The bulb, thankfully, went in the mouth. Another one tucked up into her armpit. Gideon submitted to this treatment because she had gone a round with Camilla the Sixth before and had a healthy fear of her. The other cavalier looked at her toes and fingertips, and inside her ears. Whatever she found—plus her pulse, which the other cavalier took carefully—was noted down in a fat notebook with a stub of lead pencil. These numbers were scanned with due diligence, and then Camilla shook her head.
“You’re fine,” she said. “Shouldn’t be. But you’re fine.”
Gideon said bluntly, “Why didn’t Sextus want to do the spell?”
The tools were wiped and put back in the bag. For a moment, the other cavalier didn’t answer. Then she pushed a strand of hair away from her grim, oval painting of a face, and said: “Warden did the calculations. He and I could have—completed it, but. With caveats.”
“Caveats like?”
“My permanent brain damage,” said Camilla shortly, “if he didn’t get it right immediately.”
“But I’m healthy.”
“Didn’t say your brain was.”
“I’m taking that as a very witty joke and want it to be known that I laughed,” said Gideon. “Hey—Septimus said the Eighth could have done it easily.”
“The Eighth doesn’t train cavaliers,” said Camilla, even more shortly than before. “The Eighth breeds batteries. Genetic match for the necromancer. He’s been accessing his cavalier since he was a child. The Eighth probably does have brain damage. It’s not his brain they need. And Lady Septimus … is too willing to believe in fairy stories. Same as always.”
This was probably the longest speech she had ever heard Camilla give, and Gideon was deeply interested. “Are you two friends?”
The look in response wasn’t quite withering, but it would suck all the moisture out of anyone it was aimed at. Camilla said, “Lady Septimus and I have never met. Look, you should eat.”
This turned out to be an invitation. Camilla—obviously used to being someone’s cav-of-all-work—helped her sling on her rapier, and waited as she applied a very cursory amount of face paint. She wouldn’t have passed muster with a glaucomic nun in a room with the lights shot out, but it was enough to get on with. She didn’t quite have to lean on Camilla’s arm, but every so often was the recipient of a brusque shoulder press to get her standing straight. They kept mutual and pleasant silence, and the sunset bled through all the windows and gaps of the House of the First and made puddles of red and orange before them.
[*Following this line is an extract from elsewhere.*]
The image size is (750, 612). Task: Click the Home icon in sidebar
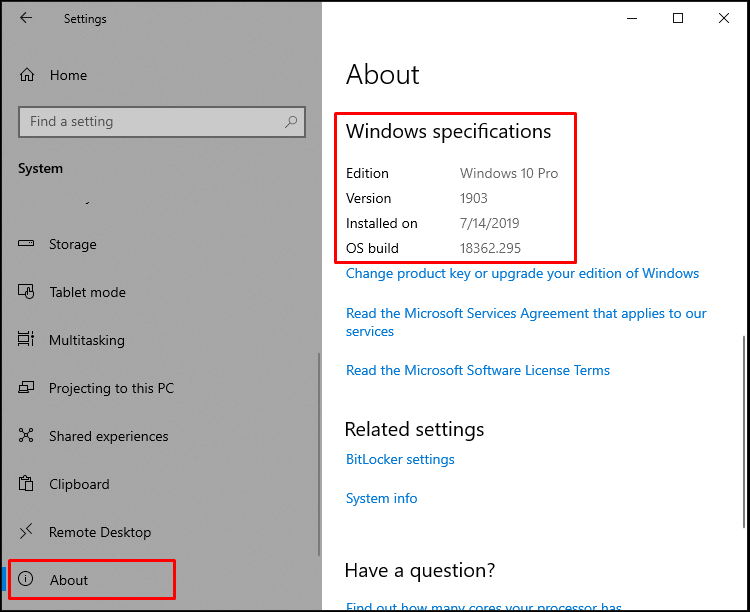tap(28, 75)

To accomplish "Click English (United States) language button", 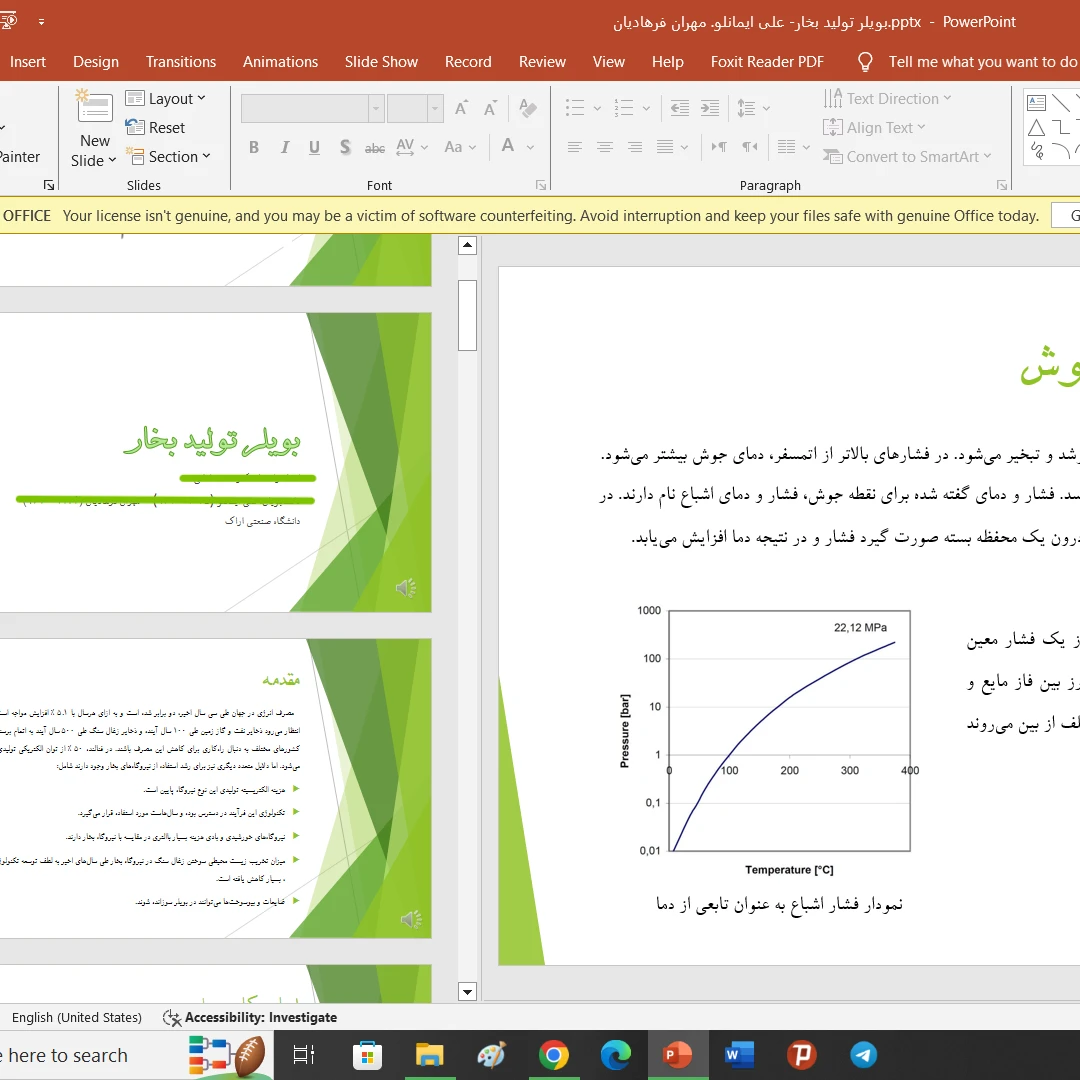I will [77, 1017].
Every so often a white-belted skeleton crossed their path with an easy, arm-swinging gait. Each time a bonely figure appeared from a corner or clattered through a doorway, Gideon noticed Camilla’s fingers close on her rapier out of pure reflex. When they stopped at the threshold of the dining hall, the cavalier of the Sixth was poised like a waiting shrike: there were voices within.
“—Princess Ianthe has one. It’s not at all the same thing,” someone was saying.
A tall and golden figure was standing before the tables, her saffron hair unbrushed and sleep in her eyes. Her clothes looked as though she had slept in them. Coronabeth was still magnificent.
She was talking to Teacher, who was sitting at one of the long polished tables—there was Palamedes next to him with an uneaten meal and a piece of paper scribbled almost to holes, and some of the sizzling tautness surrounding Camilla went off the boil. Her shoulders relaxed, just a fragment.